I am currently living near the “city of lakes” which is Udaipur in Rajasthan, India. Working for a Non-Government Organisation (NGO) called Jagran Jan Vikas Samiti (JJVS).
The organisation which I am working with has an emphasis on finding solutions that provide direct socio-economic improvements to rural populations, through traditional health care and rural development.
I have been here now for 5 months with the official position of Clinical Myotherapist and Volunteer Recruitment Officer. I absolutely love it. My position involves treatment of patients in our on campus medical clinic, working with the resident Doctor, organising rural health camps, liaising with universities and associations, running and developing volunteer, intern, and student placement programs, and training Gunis (Traditional Folk Healers) in Myotherapy and Mobilisation techniques.
(We usually have a shortage of equipment so the best place to treat patients in on the floor. India)
The work can be extremely draining and the conditions can be less than ideal. I have treated patients out in the Thar Desert in 42 degrees during a sand storm with nothing but some tiger balm and a grass mat. I have been treating patients in the mountains during monsoon season when the river banks have burst and we had to drop our equipment and head for higher ground. We often find ourselves with a lack of funding or a lack of resources. It is not unusual for me to be treating patients on the side of the road, using the bonnet of a car as a treatment table. You certainly learn to be resourceful.
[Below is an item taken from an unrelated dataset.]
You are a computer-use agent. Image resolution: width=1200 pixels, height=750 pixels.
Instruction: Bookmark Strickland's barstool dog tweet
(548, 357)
(Treating a little boy with Scoliosis on the floor due to lack of equipment)
Although it can be physically, mentally, and emotionally draining, it is totally worth it. The things I have achieved with the patients I have treated, and the conditions I have seen are like nothing I have ever treated in clinics in Australia or New Zealand.
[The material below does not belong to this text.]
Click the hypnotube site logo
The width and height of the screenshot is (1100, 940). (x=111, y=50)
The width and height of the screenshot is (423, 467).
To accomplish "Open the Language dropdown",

I find it hard to believe that 18 months ago I was on a plane to India with extreme reservations about this country. After spending two weeks doing what was supposed to be a Naturopath Clinic placement, ended up being two weeks of Massage Therapy and Neruomuscular Therapy training for the Gunis.
Once I returned to Australia, JJVS asked me to return to India. So one year on I did,
I haven’t left.
(Udaipur, the City of Lakes. India)
The opportunities which I have been given with Hands on Health Australia have been fabulous and I am extremely grateful. I will be travelling soon to the Philippines and Cambodia with another Therapist to try and get some projects set up and also get some student and volunteer programs up and running before returning home, to India.
(My Bakri (goat) friend, in the Old City of Udaipur, India. My new home)
It has been a long and fascinating road to where I am now, and I don’t plan on stopping anytime soon. I use to have my reservations about my occupation and how it would be interpreted by society, but now I am so proud of what I am doing, and what I have achieved, I have not problems telling people I am a Massage Therapist. It is a skill which is highly valued overseas and one that can do so much good. My advice to student is take as many opportunities as possible, they are out there, sometimes you just have to look but more importantly you should never forget that massage is such a valuable modality, the power of positive touch should never be underestimated.